ABOUT THIS EXERCISE. All lines below are to be output exactly as they stand.

RECORDS SHOWN.
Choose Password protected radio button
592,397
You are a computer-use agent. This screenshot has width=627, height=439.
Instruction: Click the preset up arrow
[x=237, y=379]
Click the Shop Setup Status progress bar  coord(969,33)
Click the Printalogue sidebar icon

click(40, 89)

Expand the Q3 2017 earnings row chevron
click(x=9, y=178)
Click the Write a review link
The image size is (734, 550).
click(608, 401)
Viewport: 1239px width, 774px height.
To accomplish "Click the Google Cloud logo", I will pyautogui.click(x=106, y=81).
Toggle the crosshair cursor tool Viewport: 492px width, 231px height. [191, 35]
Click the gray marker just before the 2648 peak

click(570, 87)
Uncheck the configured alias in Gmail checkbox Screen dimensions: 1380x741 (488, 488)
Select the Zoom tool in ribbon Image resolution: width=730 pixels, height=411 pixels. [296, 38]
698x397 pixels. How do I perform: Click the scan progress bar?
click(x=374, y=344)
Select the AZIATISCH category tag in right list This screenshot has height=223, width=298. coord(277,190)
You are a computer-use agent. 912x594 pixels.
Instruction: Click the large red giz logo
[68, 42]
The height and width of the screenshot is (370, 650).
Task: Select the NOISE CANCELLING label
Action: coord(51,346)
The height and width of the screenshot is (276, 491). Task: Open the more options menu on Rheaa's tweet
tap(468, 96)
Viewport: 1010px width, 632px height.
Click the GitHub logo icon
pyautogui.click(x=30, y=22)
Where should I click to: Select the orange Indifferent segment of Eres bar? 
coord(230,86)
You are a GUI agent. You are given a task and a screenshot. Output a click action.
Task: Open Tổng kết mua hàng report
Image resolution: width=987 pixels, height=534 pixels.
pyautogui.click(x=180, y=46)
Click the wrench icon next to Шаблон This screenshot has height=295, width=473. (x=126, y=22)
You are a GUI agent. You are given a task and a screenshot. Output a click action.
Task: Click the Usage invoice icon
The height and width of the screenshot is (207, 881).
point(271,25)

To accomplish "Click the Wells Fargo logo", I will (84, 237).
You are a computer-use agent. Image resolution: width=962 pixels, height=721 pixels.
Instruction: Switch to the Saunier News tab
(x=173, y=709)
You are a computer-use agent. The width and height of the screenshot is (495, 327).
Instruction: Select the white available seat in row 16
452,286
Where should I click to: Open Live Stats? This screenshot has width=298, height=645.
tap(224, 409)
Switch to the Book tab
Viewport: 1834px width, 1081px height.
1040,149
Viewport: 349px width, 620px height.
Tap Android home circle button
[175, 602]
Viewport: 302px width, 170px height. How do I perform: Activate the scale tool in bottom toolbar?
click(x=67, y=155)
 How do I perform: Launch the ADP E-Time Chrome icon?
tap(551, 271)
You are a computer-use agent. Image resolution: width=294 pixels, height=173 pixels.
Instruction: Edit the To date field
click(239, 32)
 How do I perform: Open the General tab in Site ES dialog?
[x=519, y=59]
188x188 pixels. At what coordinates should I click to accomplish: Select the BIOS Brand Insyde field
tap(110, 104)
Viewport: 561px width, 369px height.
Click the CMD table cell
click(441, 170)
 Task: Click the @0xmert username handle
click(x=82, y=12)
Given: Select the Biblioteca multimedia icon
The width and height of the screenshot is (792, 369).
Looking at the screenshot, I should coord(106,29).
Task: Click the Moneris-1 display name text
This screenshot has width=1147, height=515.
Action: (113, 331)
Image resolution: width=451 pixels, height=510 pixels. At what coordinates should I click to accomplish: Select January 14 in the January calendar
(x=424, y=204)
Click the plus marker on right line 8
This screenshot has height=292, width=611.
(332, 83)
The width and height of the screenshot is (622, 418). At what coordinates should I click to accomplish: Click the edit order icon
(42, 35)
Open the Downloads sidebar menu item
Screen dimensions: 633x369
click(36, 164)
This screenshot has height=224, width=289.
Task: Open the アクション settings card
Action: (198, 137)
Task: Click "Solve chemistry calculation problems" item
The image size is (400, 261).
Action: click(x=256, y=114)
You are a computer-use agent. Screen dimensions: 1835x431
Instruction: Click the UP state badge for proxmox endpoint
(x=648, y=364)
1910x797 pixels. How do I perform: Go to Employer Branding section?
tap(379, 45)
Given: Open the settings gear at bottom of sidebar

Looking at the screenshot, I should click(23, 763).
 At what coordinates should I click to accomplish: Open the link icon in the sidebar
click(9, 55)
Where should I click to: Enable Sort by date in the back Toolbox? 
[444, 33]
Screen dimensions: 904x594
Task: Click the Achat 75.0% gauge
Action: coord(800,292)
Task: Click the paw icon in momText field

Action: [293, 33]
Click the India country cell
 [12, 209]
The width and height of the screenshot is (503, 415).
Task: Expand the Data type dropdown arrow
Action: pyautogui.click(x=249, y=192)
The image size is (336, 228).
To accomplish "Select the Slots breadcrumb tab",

TASK RESPONSE.
Choose Password protected radio button
592,397
You are a computer-use agent. This screenshot has width=627, height=439.
Instruction: Click the preset up arrow
[x=237, y=379]
Click the Shop Setup Status progress bar  coord(969,33)
Click the Printalogue sidebar icon

click(40, 89)

Expand the Q3 2017 earnings row chevron
click(x=9, y=178)
Click the Write a review link
The image size is (734, 550).
click(608, 401)
Viewport: 1239px width, 774px height.
To accomplish "Click the Google Cloud logo", I will pyautogui.click(x=106, y=81).
Toggle the crosshair cursor tool Viewport: 492px width, 231px height. [191, 35]
Click the gray marker just before the 2648 peak

click(570, 87)
Uncheck the configured alias in Gmail checkbox Screen dimensions: 1380x741 (488, 488)
Select the Zoom tool in ribbon Image resolution: width=730 pixels, height=411 pixels. [296, 38]
698x397 pixels. How do I perform: Click the scan progress bar?
click(x=374, y=344)
Select the AZIATISCH category tag in right list This screenshot has height=223, width=298. coord(277,190)
You are a computer-use agent. 912x594 pixels.
Instruction: Click the large red giz logo
[68, 42]
The height and width of the screenshot is (370, 650).
Task: Select the NOISE CANCELLING label
Action: coord(51,346)
The height and width of the screenshot is (276, 491). Task: Open the more options menu on Rheaa's tweet
tap(468, 96)
Viewport: 1010px width, 632px height.
Click the GitHub logo icon
pyautogui.click(x=30, y=22)
Where should I click to: Select the orange Indifferent segment of Eres bar? 
coord(230,86)
You are a GUI agent. You are given a task and a screenshot. Output a click action.
Task: Open Tổng kết mua hàng report
Image resolution: width=987 pixels, height=534 pixels.
pyautogui.click(x=180, y=46)
Click the wrench icon next to Шаблон This screenshot has height=295, width=473. (x=126, y=22)
You are a GUI agent. You are given a task and a screenshot. Output a click action.
Task: Click the Usage invoice icon
The height and width of the screenshot is (207, 881).
point(271,25)

To accomplish "Click the Wells Fargo logo", I will (84, 237).
You are a computer-use agent. Image resolution: width=962 pixels, height=721 pixels.
Instruction: Switch to the Saunier News tab
(x=173, y=709)
You are a computer-use agent. The width and height of the screenshot is (495, 327).
Instruction: Select the white available seat in row 16
452,286
Where should I click to: Open Live Stats? This screenshot has width=298, height=645.
tap(224, 409)
Switch to the Book tab
Viewport: 1834px width, 1081px height.
1040,149
Viewport: 349px width, 620px height.
Tap Android home circle button
[175, 602]
Viewport: 302px width, 170px height. How do I perform: Activate the scale tool in bottom toolbar?
click(x=67, y=155)
 How do I perform: Launch the ADP E-Time Chrome icon?
tap(551, 271)
You are a computer-use agent. Image resolution: width=294 pixels, height=173 pixels.
Instruction: Edit the To date field
click(239, 32)
 How do I perform: Open the General tab in Site ES dialog?
[x=519, y=59]
188x188 pixels. At what coordinates should I click to accomplish: Select the BIOS Brand Insyde field
tap(110, 104)
Viewport: 561px width, 369px height.
Click the CMD table cell
click(441, 170)
 Task: Click the @0xmert username handle
click(x=82, y=12)
Given: Select the Biblioteca multimedia icon
The width and height of the screenshot is (792, 369).
Looking at the screenshot, I should coord(106,29).
Task: Click the Moneris-1 display name text
This screenshot has width=1147, height=515.
Action: (113, 331)
Image resolution: width=451 pixels, height=510 pixels. At what coordinates should I click to accomplish: Select January 14 in the January calendar
(x=424, y=204)
Click the plus marker on right line 8
This screenshot has height=292, width=611.
(332, 83)
The width and height of the screenshot is (622, 418). At what coordinates should I click to accomplish: Click the edit order icon
(42, 35)
Open the Downloads sidebar menu item
Screen dimensions: 633x369
click(36, 164)
This screenshot has height=224, width=289.
Task: Open the アクション settings card
Action: (198, 137)
Task: Click "Solve chemistry calculation problems" item
The image size is (400, 261).
Action: click(x=256, y=114)
You are a computer-use agent. Screen dimensions: 1835x431
Instruction: Click the UP state badge for proxmox endpoint
(x=648, y=364)
1910x797 pixels. How do I perform: Go to Employer Branding section?
tap(379, 45)
Given: Open the settings gear at bottom of sidebar

Looking at the screenshot, I should click(23, 763).
 At what coordinates should I click to accomplish: Open the link icon in the sidebar
click(9, 55)
Where should I click to: Enable Sort by date in the back Toolbox? 
[444, 33]
Screen dimensions: 904x594
Task: Click the Achat 75.0% gauge
Action: coord(800,292)
Task: Click the paw icon in momText field

Action: [293, 33]
Click the India country cell
 [12, 209]
The width and height of the screenshot is (503, 415).
Task: Expand the Data type dropdown arrow
Action: pyautogui.click(x=249, y=192)
The image size is (336, 228).
To accomplish "Select the Slots breadcrumb tab",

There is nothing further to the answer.